Vous prenez combien d’altitude en avion ?




Bonne question. Et pas facile d’y répondre spontanément.

Avant toute chose commençons par quelques notions atmosphériques. L’atmosphère est une enveloppe gazeuse d’environ 500 km d’épaisseur. Elle est composée de 5 couches aux propriétés différentes (composition et température).

La stratosphère s’étend entre 12 et 50 km d’altitude et renferme la presque totalité de l’ozone.

Quant à la troposphère elle se situe à 15 km du sol, la mésosphère de 50 à 85 km, la thermosphère de 85 à 500 km et l’exosphère à partir de 500 km.

Lors d’un voyage en avion nous pouvons tous constater que le commandant de bord n’annonce pas toujours la même altitude. En fait, cette dernière dépend du type d’avion.

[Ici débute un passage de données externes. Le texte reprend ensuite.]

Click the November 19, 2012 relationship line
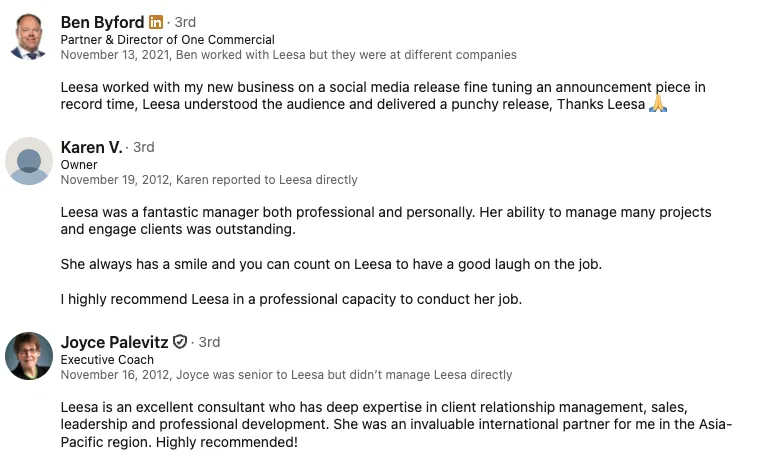 pos(208,180)
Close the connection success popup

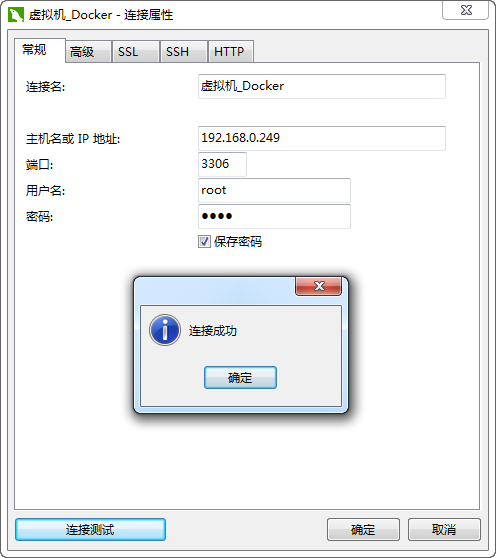pyautogui.click(x=318, y=286)
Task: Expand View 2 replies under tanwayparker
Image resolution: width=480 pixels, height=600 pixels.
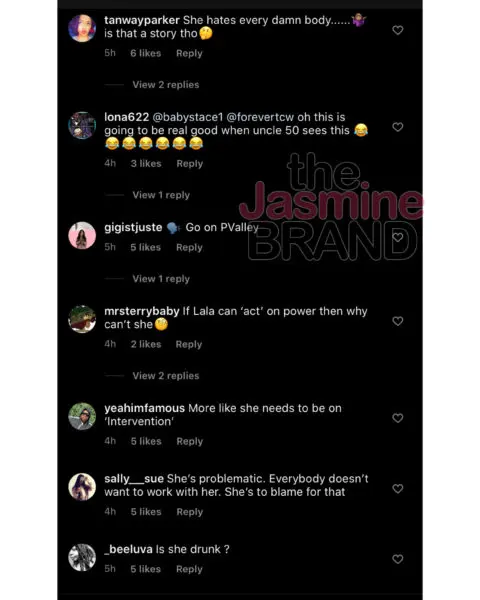Action: click(x=166, y=85)
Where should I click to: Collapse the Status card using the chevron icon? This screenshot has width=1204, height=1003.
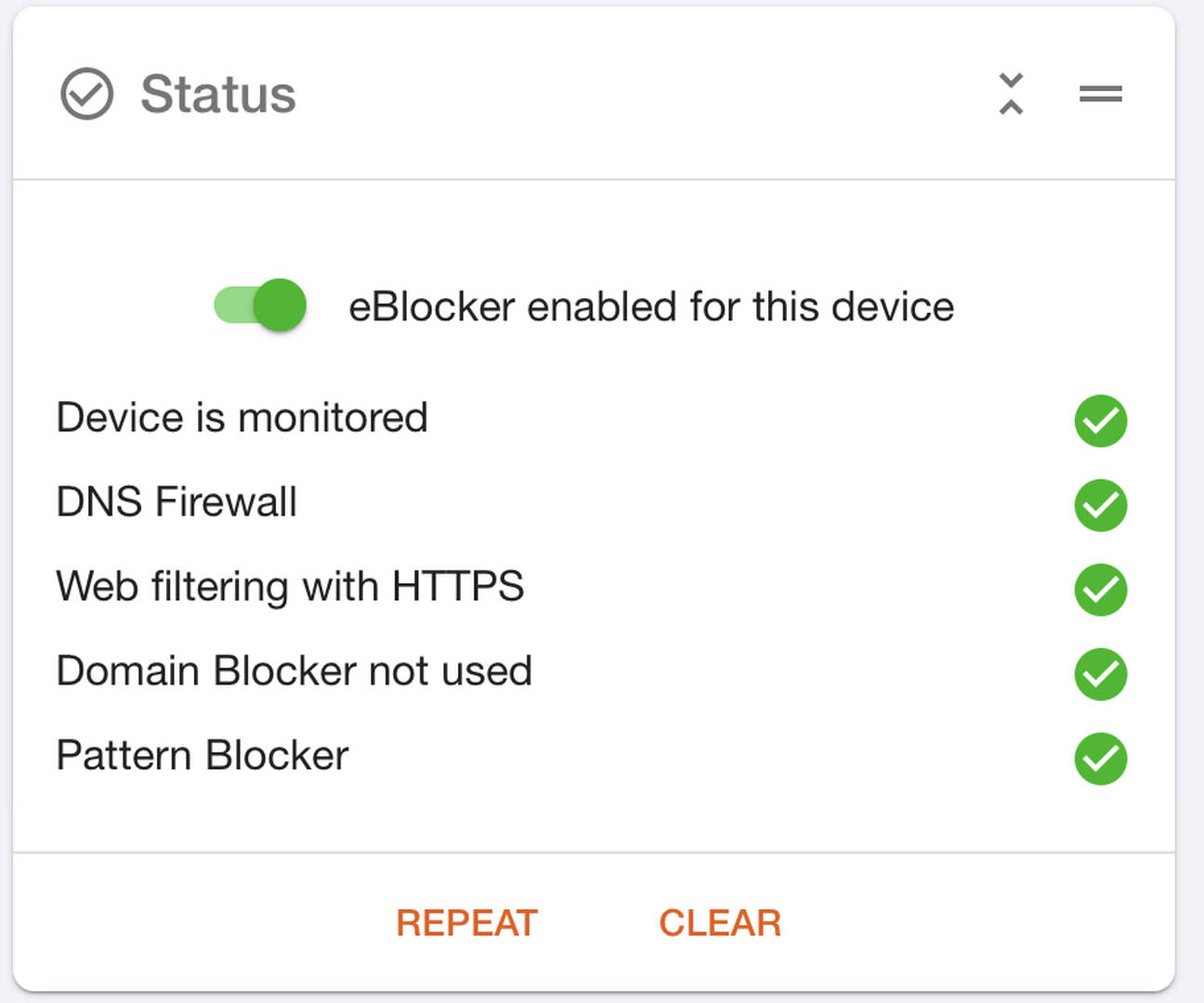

Les avions de ligne à réaction se déplacent généralement à une hauteur supérieure à celle des avions de ligne à turbo-propulseurs. De 9,200 à12,200 km pour les premiers et de 5,100 à 7,100 km pour les seconds. Les jets privés, eux, peuvent voler à 15,500 km.

On peut alors se demander pourquoi les avions volent si haut. Serait-ce pour s’éloigner des reliefs, survoler les nuages ou éviter les turbulences ? En réalité, plus on monte moins la résistance à l’air est importante, plus les moteurs sont efficaces et moins on consomme. L’avion est aussi plus rapide dans ces conditions.

Autre facteur, la distance. Pour une demi-heure de vol il n’est pas conseillé de voler trop haut car le temps est trop limité pour rejoindre le palier nécessaire à la descente.

Le poids de l’avion a aussi un rôle non négligeable. Un gros porteur plein de carburant aura du mal à dépasser 30.000 pieds en début de vol.

Enfin la météo est à prendre en considération dans la mesure où il faut rechercher les vents de dos, éviter les orages, la foudre et les turbulences.

Et aux 4 VENTS ? Pour réaliser des missions avec un maximum de précision nous volons le plus souvent à des altitudes situées entre 300 et 1000 mètres, mais nous pouvons monter jusqu’à 4000 mètres.

Une anecdote pour finir : en 2012, Félix Baumgartner a été le premier homme à franchir le mur du son en chute libre en s’élançant d’une capsule attachée à un ballon d’hélium à 39 km du sol, soit 1,24 fois la vitesse du son (1341,9 km/h !!). Bien entendu avec un équipement spécial (combinaison pressurisée et bouteilles d’oxygène).